That is an old argument from the denial side, and I don't even think it is worth consideration anymore, because your bull-in-a-china-shop approach is to compare raw numbers from an unlisted source and use a gap in size to imply that the human component is not worth considering. BUT, if our  contributions to GHG increases is enough to tip the balance of nature and throw the earth's carbon cycle out of whack, then whatever the percentage of human sources is....it's enough to push beyond what nature can handle. 

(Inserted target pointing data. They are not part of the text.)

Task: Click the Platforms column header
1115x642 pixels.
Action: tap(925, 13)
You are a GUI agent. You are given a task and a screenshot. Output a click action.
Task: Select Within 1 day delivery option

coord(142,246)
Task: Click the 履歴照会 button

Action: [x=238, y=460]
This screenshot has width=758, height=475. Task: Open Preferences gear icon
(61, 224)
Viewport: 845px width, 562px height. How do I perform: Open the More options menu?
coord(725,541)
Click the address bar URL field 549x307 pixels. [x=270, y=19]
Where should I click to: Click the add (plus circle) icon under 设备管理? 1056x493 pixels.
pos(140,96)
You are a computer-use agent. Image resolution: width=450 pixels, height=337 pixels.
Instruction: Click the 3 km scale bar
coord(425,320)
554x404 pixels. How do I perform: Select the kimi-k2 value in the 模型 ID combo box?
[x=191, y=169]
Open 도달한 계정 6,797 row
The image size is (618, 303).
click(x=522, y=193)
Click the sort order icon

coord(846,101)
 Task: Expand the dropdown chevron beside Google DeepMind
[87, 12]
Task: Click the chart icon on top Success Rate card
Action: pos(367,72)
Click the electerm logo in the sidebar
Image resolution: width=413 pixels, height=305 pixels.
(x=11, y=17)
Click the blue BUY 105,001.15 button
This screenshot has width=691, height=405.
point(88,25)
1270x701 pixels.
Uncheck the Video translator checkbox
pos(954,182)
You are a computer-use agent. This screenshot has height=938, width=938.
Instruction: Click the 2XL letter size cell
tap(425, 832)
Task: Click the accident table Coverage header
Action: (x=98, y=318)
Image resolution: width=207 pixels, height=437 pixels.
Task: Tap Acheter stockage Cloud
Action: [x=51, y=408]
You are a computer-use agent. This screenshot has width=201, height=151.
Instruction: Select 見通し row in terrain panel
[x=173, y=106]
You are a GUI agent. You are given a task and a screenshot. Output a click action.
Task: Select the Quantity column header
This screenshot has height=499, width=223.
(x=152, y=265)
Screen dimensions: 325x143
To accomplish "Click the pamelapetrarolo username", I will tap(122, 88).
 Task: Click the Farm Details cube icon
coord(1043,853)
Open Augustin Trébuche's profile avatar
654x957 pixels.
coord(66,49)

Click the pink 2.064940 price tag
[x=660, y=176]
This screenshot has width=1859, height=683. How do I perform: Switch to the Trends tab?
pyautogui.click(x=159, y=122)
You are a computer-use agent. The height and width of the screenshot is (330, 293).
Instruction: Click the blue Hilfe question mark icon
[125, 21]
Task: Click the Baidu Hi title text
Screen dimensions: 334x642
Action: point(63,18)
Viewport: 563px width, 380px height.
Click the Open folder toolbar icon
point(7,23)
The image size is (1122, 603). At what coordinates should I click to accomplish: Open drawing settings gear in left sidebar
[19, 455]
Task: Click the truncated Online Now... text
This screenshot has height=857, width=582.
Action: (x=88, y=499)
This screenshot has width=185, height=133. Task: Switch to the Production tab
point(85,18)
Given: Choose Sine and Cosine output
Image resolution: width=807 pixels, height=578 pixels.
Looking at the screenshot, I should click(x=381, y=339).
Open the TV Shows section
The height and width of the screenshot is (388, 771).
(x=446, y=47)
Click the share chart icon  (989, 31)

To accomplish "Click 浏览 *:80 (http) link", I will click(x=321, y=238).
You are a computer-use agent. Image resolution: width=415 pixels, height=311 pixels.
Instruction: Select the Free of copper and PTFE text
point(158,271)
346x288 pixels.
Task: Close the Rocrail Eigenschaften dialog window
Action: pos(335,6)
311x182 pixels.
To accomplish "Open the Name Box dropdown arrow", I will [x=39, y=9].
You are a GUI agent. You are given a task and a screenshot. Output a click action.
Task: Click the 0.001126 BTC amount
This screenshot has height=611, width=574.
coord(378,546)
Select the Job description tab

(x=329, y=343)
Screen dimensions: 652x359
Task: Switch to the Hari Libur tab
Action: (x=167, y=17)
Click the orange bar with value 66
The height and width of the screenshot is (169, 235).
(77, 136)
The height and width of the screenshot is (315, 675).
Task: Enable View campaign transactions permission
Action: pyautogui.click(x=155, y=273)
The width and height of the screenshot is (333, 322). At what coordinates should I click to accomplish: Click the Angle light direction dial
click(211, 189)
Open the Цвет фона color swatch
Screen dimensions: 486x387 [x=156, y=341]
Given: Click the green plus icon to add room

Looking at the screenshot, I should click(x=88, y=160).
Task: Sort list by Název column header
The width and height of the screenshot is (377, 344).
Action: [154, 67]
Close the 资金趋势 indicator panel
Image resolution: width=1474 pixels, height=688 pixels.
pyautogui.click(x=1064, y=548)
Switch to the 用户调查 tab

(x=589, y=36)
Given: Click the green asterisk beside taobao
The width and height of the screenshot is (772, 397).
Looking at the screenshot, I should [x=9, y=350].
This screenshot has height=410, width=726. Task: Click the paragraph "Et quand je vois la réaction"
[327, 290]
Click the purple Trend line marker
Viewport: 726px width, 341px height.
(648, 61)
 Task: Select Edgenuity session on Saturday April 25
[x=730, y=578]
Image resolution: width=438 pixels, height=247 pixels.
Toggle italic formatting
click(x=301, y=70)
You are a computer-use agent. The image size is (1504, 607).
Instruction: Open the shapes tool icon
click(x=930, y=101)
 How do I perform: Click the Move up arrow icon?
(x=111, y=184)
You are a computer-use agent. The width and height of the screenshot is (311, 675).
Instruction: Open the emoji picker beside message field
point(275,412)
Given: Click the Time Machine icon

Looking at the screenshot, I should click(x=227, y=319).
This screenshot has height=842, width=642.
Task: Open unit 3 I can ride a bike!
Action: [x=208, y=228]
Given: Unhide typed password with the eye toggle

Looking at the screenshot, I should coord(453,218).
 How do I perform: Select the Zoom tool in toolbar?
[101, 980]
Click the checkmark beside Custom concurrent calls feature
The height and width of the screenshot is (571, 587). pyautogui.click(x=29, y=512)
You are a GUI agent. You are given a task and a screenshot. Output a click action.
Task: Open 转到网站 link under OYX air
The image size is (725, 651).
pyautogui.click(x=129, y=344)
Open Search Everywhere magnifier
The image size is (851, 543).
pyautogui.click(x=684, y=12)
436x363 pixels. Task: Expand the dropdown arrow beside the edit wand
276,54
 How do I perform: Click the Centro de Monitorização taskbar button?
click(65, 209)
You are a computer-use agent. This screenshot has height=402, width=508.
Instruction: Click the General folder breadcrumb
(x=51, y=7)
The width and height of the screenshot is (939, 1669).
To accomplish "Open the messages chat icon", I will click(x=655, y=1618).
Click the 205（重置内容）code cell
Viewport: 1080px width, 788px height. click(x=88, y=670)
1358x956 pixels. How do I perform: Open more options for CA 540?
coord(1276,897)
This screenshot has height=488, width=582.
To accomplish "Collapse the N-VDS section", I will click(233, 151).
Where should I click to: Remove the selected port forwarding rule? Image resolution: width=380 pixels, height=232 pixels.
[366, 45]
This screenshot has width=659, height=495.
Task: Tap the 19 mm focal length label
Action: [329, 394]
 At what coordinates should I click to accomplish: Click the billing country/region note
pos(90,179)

  • *let me add another factor rarely mentioned in climate change debates: an examination of paleoclimate is inexact, but clearly shows a long progression over vast stretches of time, with much higher carbon atmospheric levels in the deep past, near the beginning of life on earth. We do know that the sun burned with about 2/3rds of the intensity back then as it does now, so before 2 billion years ago, there was little oxygen in the atmosphere, and a lot of heat-trapping methane, along with carbon dioxide. 
  • The early deoxygenated atmosphere was adapted for producing high levels of heat-trapping gases to prevent the earth from freezing. As the sun slowly increased intensity, the earth warmed, and the quantity of oxygen-producing plant life increased. During times when too much oxygen was being created, temperatures plunged and ice sheets covered all of the land surfaces of the planet, causing mass extinctions of life. 
  • Once everything balanced out to turn earth into a world where earth would have to prevent carbon buildup, more oxygen in the atmosphere eliminated methane almost entirely and cut the amount of CO2 down to a fraction of what it had been before. During the Pleistocene Epoch that ended 10,000 years ago, CO2 levels fluctuated between 180 and 300 ppm for the past 2.5 million years. The only periods where CO2 levels exceeded 400 ppm since the Cenozoic era began have been accompanied by extinctions. So, in our time right now, we have set the dials for all of the ice on the planet to melt...except possibly for the East Antarctic Ice Sheet, and for marine species to migrate to northern waters because...according to a recently released study, fish are leaving the tropics because oxygen levels are declining to a point where they have trouble absorbing oxygen with their gills. Algae also die off and that will leave deoxygenated tropical oceans that will turn into anoxic swamps, and kill off marine life as it expands towards the poles. Land species have migrated north and south also to escape the heat and become extinct...but all the shit we have built in the past 2 or 3 centuries, plus our large populations and fenced off agribusiness leaves barriers for animals trying to escape the tropics already.
  • Because whatever the human contribution is for AGW (I'm assuming it's much higher than your dubious oil-funded sources will tell us) the natural environment was able to absorb and sequester the additional carbon being added by humans to keep atmospheric CO2 from rising above 300 ppm.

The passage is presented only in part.